Image from loon pond.blogspot.com
Image from loon pond.blogspot.com

Do you remember the days when better systems were in place to help the unemployed? Loz Lawrey reflects on those better days, and where the system started to go wrong.

Ah, the seventies. Heady days of my youth. I remember them well. A healthy job market full of “opportunities” for those who wanted them, and a social security system which really was a safety net providing help to those who needed it and benefiting our broader society as well.

In those days, crime was for the greedy, because the system actually provided a financial support allowance to people who, for one reason or another, couldn’t or didn’t work. No need to mug people to survive back then.

Unemployment Benefit (UB) (as it was called before the name was changed to the weasel-term “Newstart Allowance” in 1991) was paid to individuals who were “out of work, were capable and willing to undertake suitable work and had taken reasonable steps to obtain work.” Period. End of story.

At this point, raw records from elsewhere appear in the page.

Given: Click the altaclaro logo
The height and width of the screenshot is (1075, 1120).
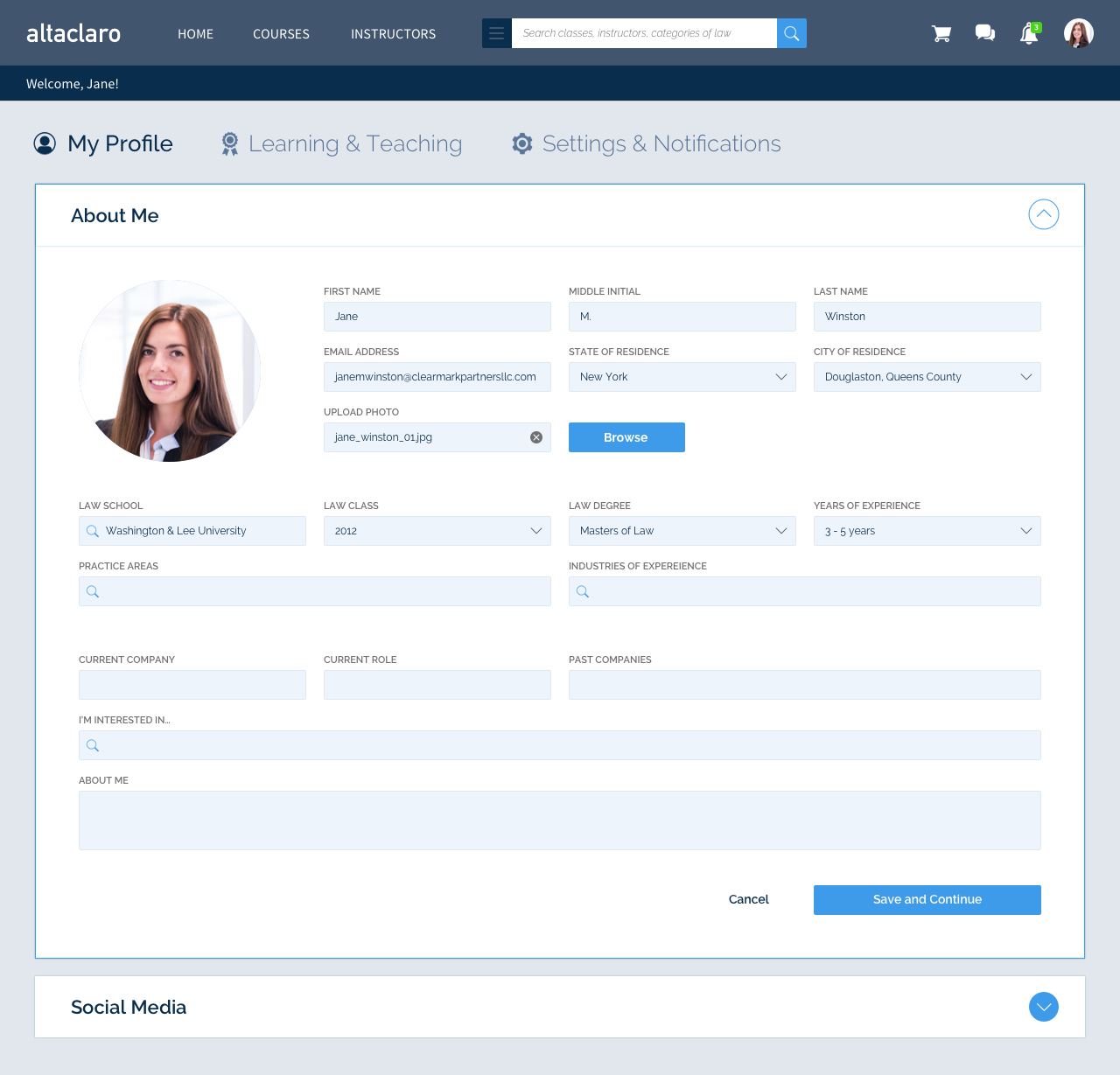Looking at the screenshot, I should (74, 33).
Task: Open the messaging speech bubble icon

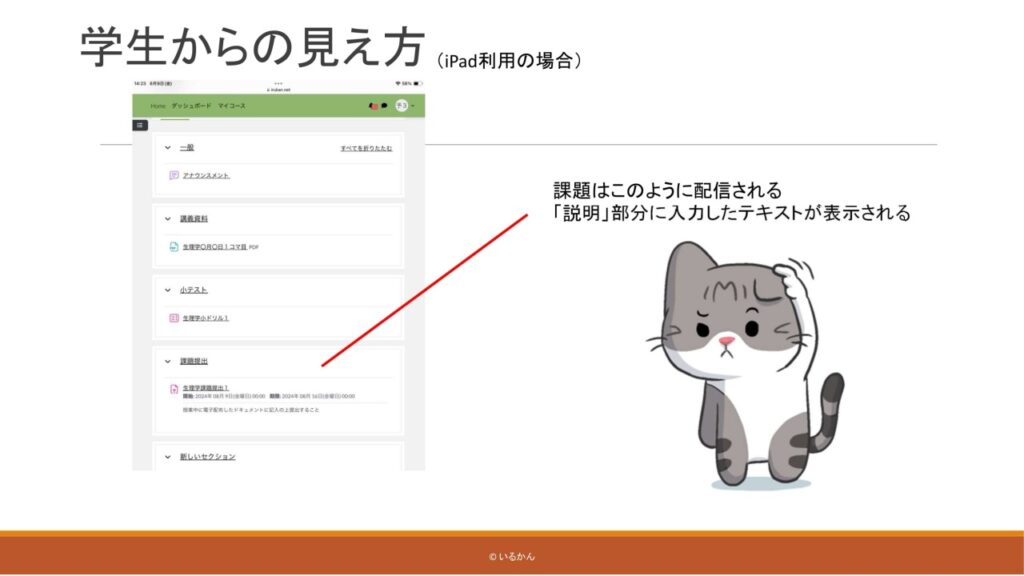Action: click(383, 105)
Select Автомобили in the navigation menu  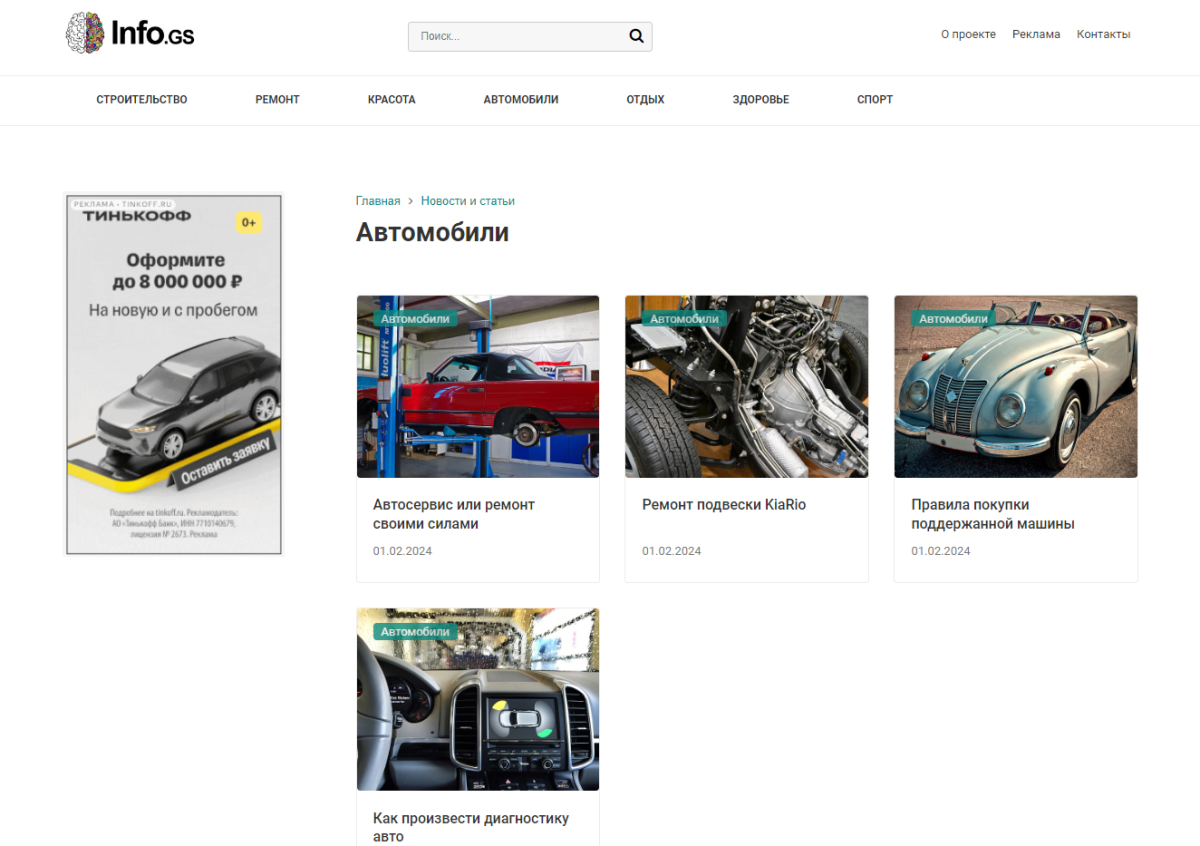[521, 100]
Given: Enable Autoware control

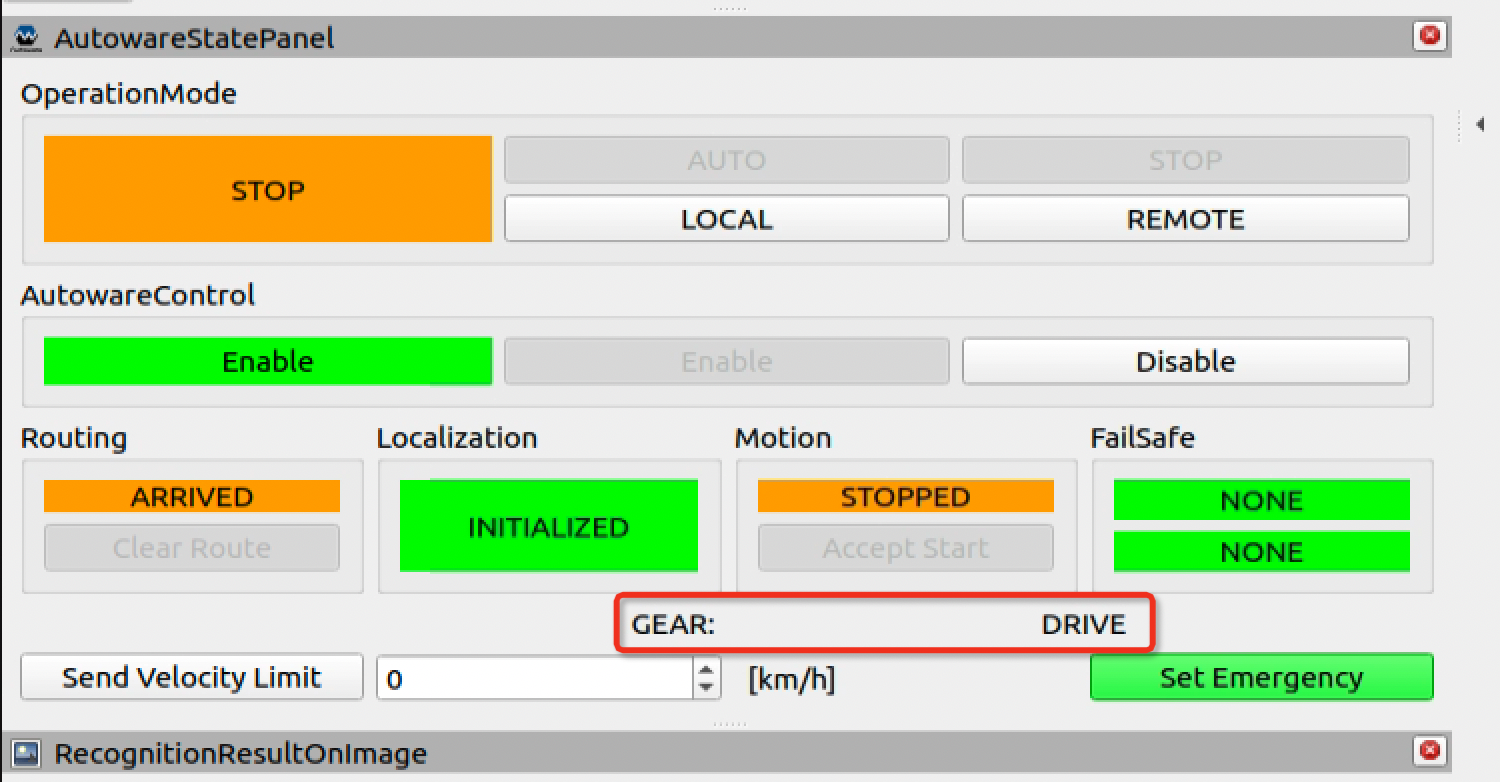Looking at the screenshot, I should click(x=727, y=361).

No further questions asked.

Still less than a living wage, it was enough to get by on for those prepared to live more communally by sharing housing and resources.

For those motivated in directions other than jobseeking, the Unemployment Benefit (fondly known as the Dole) offered a means of survival which bought them time to think, to seek, to create or simply waste their lives in ways inoffensive to society at large.

For some, the Dole was their arts grant, their opportunity to “have a go” in their chosen medium. Musicians, visual artists, writers and thespians abounded in a social environment which openly supported their antics, assisted by a system which indulged and tolerated them by providing meal money.

How friendly the system seemed back then. So many of my friends would move to Bellingen, Nimbin or other northern Shangri-La, then remember they had to notify Social Security that they had relocated. “Could you send my cheque to Seaview St, Coff’s Harbour, please? Oh, and in a month I’ll be moving to Fun Valley, Northern NSW.” No problem. Just send your form in . . .

There was no nasty requirement to “only move to areas of high employment” or to remain within city limits. In those days, the provision of welfare was a service to the community provided by our federal government for the benefit of all. Funded by citizens fortunate enough to be earning taxable incomes, those in need among us were held aloft by the welfare state, by our ‘Common Wealth’.

As a client of the Commonwealth Employment Service (CES) and the Department of Social Security (DSS), every citizen was treated with respect and most definitely given the “benefit of the doubt” with regard to the validity of their claim for assistance.

The CES was a long way from the $1.3 billion privatised Job Network case-management industry it has morphed into over time. It was a free taxpayer-funded service.

In those days life was simple. If you sought work, you checked “positions vacant” in the newspaper or you wandered down to the CES.

You checked the job-board notices and you had a brief interview with a case manager who would assess your suitability as a candidate for whatever vacancy was open.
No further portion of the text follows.